**** Source material

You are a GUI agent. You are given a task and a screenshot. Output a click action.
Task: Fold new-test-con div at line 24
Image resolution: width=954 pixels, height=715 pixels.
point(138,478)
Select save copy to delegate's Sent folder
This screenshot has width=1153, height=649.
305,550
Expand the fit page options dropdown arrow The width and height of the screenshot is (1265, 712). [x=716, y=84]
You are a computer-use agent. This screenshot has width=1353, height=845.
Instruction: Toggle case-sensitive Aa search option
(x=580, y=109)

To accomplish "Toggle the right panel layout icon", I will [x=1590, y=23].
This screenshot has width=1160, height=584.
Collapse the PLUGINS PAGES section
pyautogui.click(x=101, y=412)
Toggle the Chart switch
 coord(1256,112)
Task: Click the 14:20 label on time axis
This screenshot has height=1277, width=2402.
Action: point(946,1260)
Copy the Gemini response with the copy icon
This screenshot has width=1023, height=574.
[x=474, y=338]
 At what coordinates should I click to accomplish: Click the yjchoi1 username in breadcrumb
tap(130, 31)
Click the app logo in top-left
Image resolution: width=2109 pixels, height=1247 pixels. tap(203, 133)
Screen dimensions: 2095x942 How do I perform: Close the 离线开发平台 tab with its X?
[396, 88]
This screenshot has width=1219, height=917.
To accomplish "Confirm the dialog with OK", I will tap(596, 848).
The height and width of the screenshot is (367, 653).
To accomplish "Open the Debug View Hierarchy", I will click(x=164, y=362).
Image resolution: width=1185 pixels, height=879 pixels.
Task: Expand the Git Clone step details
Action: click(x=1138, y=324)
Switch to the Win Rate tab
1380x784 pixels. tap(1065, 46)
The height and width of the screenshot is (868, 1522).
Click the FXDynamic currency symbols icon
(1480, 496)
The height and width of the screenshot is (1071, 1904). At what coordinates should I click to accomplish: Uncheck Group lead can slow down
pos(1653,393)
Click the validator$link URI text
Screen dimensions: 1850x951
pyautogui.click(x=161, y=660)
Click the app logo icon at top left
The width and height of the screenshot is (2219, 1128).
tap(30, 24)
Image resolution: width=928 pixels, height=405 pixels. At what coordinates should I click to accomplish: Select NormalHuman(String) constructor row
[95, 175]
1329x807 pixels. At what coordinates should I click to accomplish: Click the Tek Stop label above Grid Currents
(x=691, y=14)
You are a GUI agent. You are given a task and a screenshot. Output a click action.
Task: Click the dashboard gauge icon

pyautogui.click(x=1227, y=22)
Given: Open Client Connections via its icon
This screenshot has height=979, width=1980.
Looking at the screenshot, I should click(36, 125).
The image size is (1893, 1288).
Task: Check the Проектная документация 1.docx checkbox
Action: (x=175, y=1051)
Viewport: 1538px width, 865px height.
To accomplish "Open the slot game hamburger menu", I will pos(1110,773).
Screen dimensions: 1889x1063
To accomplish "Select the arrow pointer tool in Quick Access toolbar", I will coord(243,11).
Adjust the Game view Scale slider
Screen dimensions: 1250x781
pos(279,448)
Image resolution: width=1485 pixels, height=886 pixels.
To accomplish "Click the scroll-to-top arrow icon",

********

*What is being asked*
In the entries above, the lines between the one holding "Select save copy to delegate's Sent folder" and the one holding "Task: Click the 14:20 label on time axis", inclusive, are to be printed exactly as written, and those alone.

*Answer for the task*
Select save copy to delegate's Sent folder
This screenshot has width=1153, height=649.
305,550
Expand the fit page options dropdown arrow The width and height of the screenshot is (1265, 712). [x=716, y=84]
You are a computer-use agent. This screenshot has width=1353, height=845.
Instruction: Toggle case-sensitive Aa search option
(x=580, y=109)

To accomplish "Toggle the right panel layout icon", I will [x=1590, y=23].
This screenshot has width=1160, height=584.
Collapse the PLUGINS PAGES section
pyautogui.click(x=101, y=412)
Toggle the Chart switch
 coord(1256,112)
Task: Click the 14:20 label on time axis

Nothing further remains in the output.